## WORK TO COMPLETE
Determine how many lines in the entries below contain "computer", and output only that number.

## DATA FOR THIS EXERCISE
________

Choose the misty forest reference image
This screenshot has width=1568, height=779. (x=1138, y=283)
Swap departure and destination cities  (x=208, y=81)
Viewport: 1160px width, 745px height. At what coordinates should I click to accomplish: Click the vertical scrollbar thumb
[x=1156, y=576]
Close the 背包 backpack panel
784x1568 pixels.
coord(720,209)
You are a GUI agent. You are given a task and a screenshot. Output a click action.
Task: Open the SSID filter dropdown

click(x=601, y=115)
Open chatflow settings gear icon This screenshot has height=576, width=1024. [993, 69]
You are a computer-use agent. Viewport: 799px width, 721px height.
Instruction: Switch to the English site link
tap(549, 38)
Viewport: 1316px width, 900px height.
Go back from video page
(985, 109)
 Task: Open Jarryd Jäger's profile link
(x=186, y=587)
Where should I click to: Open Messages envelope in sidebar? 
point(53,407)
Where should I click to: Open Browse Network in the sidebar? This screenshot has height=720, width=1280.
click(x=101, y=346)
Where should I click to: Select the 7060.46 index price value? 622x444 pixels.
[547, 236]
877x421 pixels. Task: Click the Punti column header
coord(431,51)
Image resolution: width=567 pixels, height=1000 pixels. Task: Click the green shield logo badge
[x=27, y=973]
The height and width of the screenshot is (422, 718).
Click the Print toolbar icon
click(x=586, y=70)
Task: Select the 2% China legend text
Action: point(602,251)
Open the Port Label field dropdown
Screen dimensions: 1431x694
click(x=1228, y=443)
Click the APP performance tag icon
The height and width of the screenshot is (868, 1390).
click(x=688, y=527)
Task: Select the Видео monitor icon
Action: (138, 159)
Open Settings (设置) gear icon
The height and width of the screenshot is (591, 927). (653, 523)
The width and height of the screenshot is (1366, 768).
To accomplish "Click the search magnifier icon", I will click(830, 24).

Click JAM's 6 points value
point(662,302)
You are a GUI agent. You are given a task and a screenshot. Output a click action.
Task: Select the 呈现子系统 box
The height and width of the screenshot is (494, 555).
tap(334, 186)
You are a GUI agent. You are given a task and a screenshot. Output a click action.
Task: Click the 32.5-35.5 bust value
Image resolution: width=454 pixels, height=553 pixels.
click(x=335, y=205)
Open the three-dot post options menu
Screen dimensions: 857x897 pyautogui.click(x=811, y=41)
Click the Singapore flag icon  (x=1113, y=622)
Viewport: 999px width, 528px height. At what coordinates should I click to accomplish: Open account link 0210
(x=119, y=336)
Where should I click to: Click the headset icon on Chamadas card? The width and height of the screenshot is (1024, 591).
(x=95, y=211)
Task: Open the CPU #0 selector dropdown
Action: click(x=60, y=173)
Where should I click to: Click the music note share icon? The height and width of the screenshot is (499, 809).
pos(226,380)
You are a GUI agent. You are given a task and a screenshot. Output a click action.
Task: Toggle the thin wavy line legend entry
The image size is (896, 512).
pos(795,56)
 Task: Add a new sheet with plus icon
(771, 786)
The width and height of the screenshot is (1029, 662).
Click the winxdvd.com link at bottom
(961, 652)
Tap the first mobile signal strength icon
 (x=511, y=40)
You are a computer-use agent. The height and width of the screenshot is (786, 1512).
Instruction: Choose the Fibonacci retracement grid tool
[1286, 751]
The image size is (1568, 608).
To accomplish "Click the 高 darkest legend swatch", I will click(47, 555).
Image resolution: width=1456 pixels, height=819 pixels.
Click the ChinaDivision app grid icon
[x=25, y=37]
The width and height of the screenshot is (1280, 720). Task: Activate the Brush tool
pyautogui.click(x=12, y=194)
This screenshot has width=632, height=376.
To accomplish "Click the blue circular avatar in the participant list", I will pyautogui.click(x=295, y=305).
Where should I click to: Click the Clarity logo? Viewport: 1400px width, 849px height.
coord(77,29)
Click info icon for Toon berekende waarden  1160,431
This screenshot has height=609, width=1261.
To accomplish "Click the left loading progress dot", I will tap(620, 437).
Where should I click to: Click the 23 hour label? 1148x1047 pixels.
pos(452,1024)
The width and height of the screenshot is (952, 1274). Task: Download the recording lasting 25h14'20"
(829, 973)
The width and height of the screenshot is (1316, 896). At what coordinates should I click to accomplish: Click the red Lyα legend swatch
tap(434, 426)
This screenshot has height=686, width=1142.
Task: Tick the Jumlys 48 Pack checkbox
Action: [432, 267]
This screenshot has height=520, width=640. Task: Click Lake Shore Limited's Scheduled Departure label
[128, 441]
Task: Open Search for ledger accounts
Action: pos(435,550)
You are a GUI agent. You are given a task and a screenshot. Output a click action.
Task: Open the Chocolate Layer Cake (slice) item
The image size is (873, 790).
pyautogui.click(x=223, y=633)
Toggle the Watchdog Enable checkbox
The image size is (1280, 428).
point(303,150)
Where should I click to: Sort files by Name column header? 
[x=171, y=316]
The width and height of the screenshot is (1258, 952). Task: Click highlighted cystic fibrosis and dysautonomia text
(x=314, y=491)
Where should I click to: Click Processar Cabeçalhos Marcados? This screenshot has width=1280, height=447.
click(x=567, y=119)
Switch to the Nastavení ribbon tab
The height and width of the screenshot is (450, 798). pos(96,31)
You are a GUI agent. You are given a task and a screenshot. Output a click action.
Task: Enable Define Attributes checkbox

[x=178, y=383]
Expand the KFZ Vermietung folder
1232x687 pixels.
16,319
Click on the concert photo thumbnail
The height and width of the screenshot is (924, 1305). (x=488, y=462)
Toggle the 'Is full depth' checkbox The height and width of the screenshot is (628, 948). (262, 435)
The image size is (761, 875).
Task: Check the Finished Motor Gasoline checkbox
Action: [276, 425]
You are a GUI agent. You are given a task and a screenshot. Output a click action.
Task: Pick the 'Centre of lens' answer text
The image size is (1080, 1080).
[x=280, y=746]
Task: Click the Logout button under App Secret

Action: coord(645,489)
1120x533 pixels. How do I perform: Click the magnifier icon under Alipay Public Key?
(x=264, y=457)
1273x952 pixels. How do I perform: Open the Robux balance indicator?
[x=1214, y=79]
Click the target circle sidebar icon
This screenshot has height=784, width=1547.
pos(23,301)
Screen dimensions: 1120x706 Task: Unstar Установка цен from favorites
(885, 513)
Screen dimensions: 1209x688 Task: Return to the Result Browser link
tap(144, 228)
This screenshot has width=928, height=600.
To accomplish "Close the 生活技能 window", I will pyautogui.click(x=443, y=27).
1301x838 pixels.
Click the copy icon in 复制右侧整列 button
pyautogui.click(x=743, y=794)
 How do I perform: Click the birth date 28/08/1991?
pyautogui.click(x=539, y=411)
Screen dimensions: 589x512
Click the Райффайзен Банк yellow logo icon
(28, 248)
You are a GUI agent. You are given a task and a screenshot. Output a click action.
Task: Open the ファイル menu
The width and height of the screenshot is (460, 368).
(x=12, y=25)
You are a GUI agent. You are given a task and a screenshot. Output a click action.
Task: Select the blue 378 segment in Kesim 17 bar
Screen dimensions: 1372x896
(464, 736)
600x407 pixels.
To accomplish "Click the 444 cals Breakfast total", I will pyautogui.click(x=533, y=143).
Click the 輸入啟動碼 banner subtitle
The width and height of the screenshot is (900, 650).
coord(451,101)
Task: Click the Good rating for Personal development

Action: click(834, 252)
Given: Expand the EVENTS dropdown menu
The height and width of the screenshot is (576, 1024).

________

## TASK RESULT
2